• _To do_
Look through the entries that follow and count the lines with the word "will". The reply is that number alone.

....

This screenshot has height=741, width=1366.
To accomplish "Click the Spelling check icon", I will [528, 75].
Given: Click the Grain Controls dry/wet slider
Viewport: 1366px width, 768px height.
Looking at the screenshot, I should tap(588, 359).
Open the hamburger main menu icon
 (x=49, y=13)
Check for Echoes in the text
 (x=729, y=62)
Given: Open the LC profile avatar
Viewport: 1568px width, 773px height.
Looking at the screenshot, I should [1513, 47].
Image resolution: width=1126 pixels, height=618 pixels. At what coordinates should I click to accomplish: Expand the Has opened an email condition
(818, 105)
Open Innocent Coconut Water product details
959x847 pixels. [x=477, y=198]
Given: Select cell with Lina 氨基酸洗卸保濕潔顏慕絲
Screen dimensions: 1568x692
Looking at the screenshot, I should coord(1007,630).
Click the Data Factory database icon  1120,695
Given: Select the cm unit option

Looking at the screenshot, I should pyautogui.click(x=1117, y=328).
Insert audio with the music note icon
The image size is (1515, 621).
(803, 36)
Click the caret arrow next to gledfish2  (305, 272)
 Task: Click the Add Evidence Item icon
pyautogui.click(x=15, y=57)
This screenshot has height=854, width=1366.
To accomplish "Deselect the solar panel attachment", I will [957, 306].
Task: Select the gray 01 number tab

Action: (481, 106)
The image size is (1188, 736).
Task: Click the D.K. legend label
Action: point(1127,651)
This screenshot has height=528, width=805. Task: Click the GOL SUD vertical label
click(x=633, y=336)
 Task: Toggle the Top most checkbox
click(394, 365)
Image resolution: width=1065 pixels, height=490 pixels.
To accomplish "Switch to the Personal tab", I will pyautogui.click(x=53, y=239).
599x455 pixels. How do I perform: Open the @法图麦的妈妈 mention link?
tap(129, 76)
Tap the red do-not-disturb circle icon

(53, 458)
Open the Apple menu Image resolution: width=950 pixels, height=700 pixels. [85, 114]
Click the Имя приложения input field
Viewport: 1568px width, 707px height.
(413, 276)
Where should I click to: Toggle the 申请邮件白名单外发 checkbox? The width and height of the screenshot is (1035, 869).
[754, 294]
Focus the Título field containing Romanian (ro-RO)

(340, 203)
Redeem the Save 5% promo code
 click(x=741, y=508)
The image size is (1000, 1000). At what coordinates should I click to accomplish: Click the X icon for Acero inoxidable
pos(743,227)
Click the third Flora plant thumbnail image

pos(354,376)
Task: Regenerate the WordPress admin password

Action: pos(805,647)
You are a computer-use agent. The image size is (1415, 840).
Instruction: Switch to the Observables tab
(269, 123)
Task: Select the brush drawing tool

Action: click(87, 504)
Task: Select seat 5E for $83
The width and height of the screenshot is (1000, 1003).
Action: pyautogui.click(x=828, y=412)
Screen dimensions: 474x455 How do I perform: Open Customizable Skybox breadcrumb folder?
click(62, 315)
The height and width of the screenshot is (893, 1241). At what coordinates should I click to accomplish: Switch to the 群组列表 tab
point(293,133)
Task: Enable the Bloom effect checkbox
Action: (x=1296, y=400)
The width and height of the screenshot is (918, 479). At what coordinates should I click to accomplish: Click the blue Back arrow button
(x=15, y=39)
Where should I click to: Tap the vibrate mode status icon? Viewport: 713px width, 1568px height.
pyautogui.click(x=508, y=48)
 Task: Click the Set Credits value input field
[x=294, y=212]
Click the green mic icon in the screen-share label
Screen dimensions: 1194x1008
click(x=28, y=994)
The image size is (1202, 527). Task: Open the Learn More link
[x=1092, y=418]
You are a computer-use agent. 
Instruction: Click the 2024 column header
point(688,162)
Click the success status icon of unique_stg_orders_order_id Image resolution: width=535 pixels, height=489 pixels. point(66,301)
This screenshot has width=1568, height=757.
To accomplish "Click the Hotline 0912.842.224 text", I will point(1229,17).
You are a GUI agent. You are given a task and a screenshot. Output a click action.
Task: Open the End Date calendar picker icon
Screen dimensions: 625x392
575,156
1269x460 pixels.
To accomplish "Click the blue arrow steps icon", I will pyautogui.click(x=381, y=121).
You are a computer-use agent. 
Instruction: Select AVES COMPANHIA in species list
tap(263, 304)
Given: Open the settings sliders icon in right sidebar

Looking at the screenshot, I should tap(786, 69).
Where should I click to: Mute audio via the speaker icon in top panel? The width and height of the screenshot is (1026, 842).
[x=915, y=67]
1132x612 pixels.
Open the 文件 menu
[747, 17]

....

• _Task solution_
5